What are the books you would recommend to pregnant women?

Comments

  1. I loved Baby Bargains and consider it a must have for any parent-to-be. It is hilarious too – everyone I know who has the book also has pretty much the same ‘stuff’ as we do (Lands End diaper bag, Sony baby monitor, Graco car seat…).

    The best pregnancy book I found was Our Bodies Ourselves: Pregnancy. It did a good job of keeping things relaxed and real, while not taking away from the joy and excitement of pregnancy. And they covered some of the scary remote possibilities without scaring the crap out of me.

    Also, blogs and podcasts were awesome. In addition to this blog (obviously) I always recommend the podcast Pregtastic and the sister podcast New Moms New Babies. Both are filled with great info, relate-able stories, and entertaining hosts. And while they aren’t specifically green, I did pick up a lot of green tips from the various moms and moms-to-be on the podcasts.

  2. My favorite book hands down was Our Babies Ourselves by Meredith Small, an anthropologist. It basically puts all the baby advice books in context and shows how culturally driven expectations for babies are. Since my baby did not conform one iota to the expectations set up by baby sleep books, I found this book extremely reassuring. I recommend it to everyone.

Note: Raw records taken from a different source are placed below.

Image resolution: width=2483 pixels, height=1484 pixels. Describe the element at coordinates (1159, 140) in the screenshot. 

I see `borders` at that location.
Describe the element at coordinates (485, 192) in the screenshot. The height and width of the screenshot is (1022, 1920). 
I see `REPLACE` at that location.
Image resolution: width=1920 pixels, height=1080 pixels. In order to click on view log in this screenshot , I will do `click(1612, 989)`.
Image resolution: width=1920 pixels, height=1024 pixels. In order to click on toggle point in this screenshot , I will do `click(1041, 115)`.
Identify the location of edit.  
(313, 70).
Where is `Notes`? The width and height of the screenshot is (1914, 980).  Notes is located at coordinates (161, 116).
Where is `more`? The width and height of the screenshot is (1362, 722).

    As for buying guides, I think the best advice I have gotten came from this blog and then the Green Baby Guide book.

  3. I second Baby Bargains. I’m quite the minimalist mother and bought very little new. What we did got use through 2 children. I loved Ina May’s Guide to Childbirth as well. Read it while I was preparing for my second daughter’s home birth.

  4. I love your book of course! Have to mention Sustainable Baby as well (it’s a downunder view), I also love the Baby Whisper and Oh Babay (though not green books).

  5. Wow over $30,000 for the first year! Slightly different approach than the eco-nomical baby guide. This is enough to scare anyone off from having a baby!

    http://ideas.thenest.com/love-and-sex-advice/getting-pregnant/articles/budgeting-for-baby.aspx?cm_ven=Responsys&cm_cat=Nest&cm_pla=Newsletter&cm_ite=March%2031,%202011

  6. I loved Raising Baby Green by Dr. Alan Greene. It is awesome. It goes through every room in your house and how to make it ‘green’. It is really a great book just on how to be green, even if you are not pregnant.

  7. I also own Raising Baby Green, although for me, it goes in the overwhelming category. I sometimes turn to it for ideas (it is very thorough and has a huge amount of information), but I found it kind of freaked me out when I was first trying to go green. And a much bigger emphasis on limiting toxins than saving the earth. I would still recommend this book to others, but if you are a new parent and slightly paranoid, you might just worry if you cannot handle making all the changes suggested at once.

    I think The Eco-nomical Baby Guide is the best book I’ve seen about limiting your impact on the earth, and also addresses some of the toxins issues without being too overwhelming.